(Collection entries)
+++++

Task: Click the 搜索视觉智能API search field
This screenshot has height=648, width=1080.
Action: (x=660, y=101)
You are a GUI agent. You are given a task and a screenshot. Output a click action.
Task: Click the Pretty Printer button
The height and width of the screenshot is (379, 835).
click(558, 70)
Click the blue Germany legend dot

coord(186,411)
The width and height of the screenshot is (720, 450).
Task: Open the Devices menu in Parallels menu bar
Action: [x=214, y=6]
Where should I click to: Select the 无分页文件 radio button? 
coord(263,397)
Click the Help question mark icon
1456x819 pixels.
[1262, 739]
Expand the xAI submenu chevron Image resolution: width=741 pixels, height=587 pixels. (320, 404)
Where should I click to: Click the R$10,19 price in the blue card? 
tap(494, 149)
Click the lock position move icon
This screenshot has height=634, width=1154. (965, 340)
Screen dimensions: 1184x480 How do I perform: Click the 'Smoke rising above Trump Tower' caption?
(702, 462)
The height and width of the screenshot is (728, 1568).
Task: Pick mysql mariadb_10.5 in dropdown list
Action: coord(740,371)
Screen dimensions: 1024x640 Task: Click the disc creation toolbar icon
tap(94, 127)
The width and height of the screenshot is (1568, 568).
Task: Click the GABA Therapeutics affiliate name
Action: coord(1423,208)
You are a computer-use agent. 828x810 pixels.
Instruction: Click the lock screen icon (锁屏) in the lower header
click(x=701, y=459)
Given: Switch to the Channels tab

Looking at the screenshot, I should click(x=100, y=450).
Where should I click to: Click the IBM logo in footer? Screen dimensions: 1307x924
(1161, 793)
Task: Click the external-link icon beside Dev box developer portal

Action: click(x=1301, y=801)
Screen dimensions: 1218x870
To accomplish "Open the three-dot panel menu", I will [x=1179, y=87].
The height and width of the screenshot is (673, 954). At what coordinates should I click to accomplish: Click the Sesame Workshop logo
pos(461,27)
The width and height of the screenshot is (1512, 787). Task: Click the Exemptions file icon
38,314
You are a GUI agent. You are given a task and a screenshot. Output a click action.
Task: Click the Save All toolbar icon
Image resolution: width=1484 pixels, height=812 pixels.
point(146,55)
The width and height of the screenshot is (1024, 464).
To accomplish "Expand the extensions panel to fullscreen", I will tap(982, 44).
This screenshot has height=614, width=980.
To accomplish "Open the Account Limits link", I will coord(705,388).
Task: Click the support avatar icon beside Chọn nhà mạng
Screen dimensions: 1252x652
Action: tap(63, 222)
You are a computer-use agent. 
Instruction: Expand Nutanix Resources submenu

+++++

◆ Short problem: State how many lines in the material above contain the string "computer", with case counting. Give only the number.

◆ Output of the task: 2